→ What this task involves
Count the lines in the entries that contain "Help". Say the number and nothing more.

→ Extracted records
───
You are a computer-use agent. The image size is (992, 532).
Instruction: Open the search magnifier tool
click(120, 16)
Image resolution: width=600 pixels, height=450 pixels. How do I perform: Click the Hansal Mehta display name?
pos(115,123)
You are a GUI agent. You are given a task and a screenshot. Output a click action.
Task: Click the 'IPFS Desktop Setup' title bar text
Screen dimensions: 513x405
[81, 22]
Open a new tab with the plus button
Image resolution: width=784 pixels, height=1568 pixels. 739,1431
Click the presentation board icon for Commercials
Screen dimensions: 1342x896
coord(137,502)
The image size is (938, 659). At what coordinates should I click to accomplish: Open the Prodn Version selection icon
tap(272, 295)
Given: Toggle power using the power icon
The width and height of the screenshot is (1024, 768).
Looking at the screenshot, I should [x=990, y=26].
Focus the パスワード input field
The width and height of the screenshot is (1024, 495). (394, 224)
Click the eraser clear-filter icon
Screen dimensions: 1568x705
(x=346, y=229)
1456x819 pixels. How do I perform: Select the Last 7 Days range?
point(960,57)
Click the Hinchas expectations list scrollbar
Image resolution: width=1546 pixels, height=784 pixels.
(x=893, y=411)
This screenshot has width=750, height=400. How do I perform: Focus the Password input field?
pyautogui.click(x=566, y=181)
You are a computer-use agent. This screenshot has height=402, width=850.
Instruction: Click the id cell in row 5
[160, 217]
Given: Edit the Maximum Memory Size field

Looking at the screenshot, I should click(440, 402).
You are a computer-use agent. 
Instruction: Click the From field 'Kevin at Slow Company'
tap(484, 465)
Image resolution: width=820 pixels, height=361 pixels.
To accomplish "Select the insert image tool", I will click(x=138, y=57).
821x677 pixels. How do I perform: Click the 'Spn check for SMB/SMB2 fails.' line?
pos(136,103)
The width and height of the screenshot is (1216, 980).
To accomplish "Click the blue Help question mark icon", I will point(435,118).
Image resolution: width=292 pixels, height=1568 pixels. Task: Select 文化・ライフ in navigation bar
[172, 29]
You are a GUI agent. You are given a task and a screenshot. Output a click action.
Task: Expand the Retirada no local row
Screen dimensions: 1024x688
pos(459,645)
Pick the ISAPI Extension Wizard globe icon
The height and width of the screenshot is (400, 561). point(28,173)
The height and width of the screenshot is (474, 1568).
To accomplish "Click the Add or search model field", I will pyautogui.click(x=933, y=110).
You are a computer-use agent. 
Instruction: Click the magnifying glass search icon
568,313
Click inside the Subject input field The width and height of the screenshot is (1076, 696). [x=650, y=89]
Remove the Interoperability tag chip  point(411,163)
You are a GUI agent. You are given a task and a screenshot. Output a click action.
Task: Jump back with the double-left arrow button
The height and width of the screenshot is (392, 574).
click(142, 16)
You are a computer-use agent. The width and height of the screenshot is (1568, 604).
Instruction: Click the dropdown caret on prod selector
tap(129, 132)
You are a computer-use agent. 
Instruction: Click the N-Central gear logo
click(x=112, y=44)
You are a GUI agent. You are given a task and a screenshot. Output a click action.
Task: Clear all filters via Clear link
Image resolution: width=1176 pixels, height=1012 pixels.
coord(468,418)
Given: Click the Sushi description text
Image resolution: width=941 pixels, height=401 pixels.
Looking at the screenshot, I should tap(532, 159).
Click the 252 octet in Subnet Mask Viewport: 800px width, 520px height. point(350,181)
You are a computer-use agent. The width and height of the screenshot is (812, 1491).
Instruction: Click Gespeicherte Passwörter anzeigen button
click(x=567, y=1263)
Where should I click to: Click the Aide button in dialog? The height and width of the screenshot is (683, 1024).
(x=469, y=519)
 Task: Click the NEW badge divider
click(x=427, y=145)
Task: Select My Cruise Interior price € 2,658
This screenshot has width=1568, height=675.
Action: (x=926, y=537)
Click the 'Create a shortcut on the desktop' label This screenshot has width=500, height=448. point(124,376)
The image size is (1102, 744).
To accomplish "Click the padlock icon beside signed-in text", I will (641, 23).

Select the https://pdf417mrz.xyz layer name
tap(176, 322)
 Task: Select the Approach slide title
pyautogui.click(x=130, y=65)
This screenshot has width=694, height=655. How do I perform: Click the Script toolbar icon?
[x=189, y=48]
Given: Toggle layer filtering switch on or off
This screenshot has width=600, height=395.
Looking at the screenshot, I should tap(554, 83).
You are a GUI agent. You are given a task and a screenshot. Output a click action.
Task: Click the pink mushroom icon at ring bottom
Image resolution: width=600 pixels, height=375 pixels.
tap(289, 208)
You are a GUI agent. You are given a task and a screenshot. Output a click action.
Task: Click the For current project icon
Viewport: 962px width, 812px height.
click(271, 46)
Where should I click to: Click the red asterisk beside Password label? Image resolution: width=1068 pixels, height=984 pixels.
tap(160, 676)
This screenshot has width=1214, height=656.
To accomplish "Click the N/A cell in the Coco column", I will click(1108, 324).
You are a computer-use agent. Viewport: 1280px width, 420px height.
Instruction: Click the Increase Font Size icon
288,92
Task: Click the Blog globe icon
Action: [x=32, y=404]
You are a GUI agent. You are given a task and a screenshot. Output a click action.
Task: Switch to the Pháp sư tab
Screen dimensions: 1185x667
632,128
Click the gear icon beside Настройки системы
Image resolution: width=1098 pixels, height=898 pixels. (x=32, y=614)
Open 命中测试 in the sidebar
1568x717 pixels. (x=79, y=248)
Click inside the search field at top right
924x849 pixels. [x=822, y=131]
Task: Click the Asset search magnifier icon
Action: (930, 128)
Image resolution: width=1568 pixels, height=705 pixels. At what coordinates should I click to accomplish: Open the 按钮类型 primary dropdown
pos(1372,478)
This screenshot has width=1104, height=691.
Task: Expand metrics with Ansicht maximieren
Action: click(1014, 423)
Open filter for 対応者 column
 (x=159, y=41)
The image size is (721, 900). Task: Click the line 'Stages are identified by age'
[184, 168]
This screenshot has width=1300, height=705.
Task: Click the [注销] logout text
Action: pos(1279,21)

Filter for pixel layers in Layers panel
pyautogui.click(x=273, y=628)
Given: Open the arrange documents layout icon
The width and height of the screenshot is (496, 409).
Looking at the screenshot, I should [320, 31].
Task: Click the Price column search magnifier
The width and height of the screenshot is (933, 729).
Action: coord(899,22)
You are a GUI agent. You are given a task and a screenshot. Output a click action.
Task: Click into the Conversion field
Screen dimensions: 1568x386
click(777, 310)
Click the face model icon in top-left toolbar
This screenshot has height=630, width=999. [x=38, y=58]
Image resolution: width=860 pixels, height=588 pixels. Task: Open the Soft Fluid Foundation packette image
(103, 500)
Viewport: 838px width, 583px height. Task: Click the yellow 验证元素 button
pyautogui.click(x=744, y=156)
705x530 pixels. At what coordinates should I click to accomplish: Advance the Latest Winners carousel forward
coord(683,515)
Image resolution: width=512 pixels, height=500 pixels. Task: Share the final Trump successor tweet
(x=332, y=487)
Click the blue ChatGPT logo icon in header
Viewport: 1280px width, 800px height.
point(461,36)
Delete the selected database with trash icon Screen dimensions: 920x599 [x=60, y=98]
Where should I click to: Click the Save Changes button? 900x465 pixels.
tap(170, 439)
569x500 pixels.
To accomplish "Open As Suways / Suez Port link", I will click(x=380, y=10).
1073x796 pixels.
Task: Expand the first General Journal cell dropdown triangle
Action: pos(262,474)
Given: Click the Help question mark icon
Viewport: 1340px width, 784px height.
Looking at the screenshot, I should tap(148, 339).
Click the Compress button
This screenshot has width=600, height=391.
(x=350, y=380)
───
→ Output of the exercise
2